Browsed by
Tag: Iwan Tompo

Sese Lawing; Mengembalikan Kecintaan Musik Daerah

Sese Lawing; Mengembalikan Kecintaan Musik Daerah

Beberapa kali dia mengatur kadar suara yang keluar dari mixer dan diteruskan oleh speaker. Suara “tes, tes, tes, satu dua tiga” terdengar. Beberapa kali wajahnya mengernyit, sembari memperbaiki kontrol suara di mixer, sampai akhirnya dia tersenyum lega. Suara yang dihasilkan sudah pas. Dia siap beraksi dengan gitar akustik andalannya.

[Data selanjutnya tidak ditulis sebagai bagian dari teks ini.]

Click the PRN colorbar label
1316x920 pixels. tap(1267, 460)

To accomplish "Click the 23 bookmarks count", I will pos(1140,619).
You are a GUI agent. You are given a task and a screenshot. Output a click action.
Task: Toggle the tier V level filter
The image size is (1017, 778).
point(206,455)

Malam itu adalah malam ketiga saya menyaksikan penampilan Sese Lawing. Hadir sebagai pembuka acara diskusi buku, dia selalu tampil aktraktif. Liriknya yang lugas berbicara mengenai keseharian, selalu disambut meriah oleh penonton. Hal sesederhana itu? Silahkan simak bagian reffrain lagunya,

Sassang misse’ allo
Nale’ba manggaribi
Takkumpulu’ mise’
I taua ri parapatanga
O Karaengku, Karaeng Allah Ta’ ala
Pakabajiki tallasaku ammuko

Malam sudah datang lagi
Setelah maghrib
Semua orang berkumpul lagi
Di Perempatan jalan
Oh, Tuhan Yang Maha Esa
Tolong perbaiki nasibku besok

Ya, lirik lagunya dalam bahasa Makassar dengan dialek Jeneponto. Sebuah kecintaan terhadap dialek dan logat pada daerah asal. Sekilas ketika mendengar teknik gitar dan suara balada Sese Lawing, kita akan menduga permainan itu datang dari Jason Mraz. Tidak, saya tidak terdengar lebay, tetapi balada yang dimainkannya penuh dengan keceriaan dan kecintaan pada budaya asal.

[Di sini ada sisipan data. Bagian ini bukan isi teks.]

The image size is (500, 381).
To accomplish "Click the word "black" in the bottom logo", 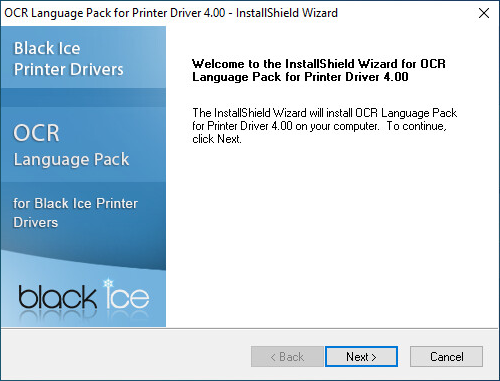I will 58,297.
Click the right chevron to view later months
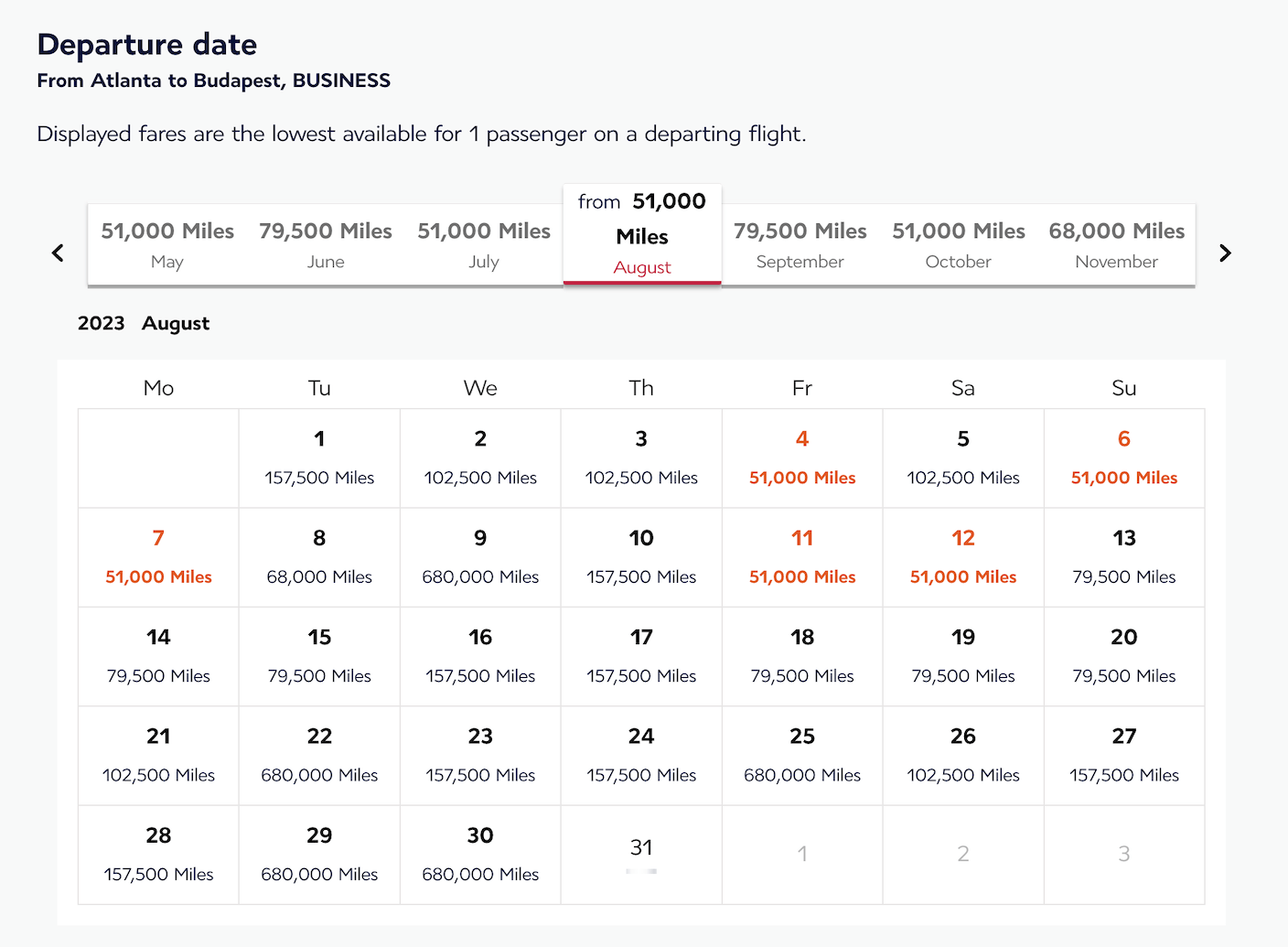The image size is (1288, 947). point(1226,253)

Sese Lawing sendiri bercerita bahwa proses kreatifnya memang sudah dimulai sejak kecil. Tahun 1998 dia memberanikan diri untuk merantau di Jakarta. 12 tahun hidup di belantara ibukota, fasih mengantarnya ke scene-scene kreatif. Perjalanannya dari satu sanggar seni ke sanggar seni yang lain, dari satu lomba ke lomba yang lain. Bahkan dalam satu kesempatan dia memenangkan lomba cipta lagu se jakarta raya dengan menyanyikan lagu “Cincin Banca” dengan ciri khas musiknya. Nah loh!

Sese Lawing

Mendengarnya bertutur tentang budaya yang menjadi akarnya selalu menjadi tamparan-tamparan kecil buat saya, yang terbiasa dan terhedonasi pada musik kiblat barat. Dulu kata gengsi menjadi alasan utama,

“Gimana mau gaul kalau dengarnya lagu daerah?”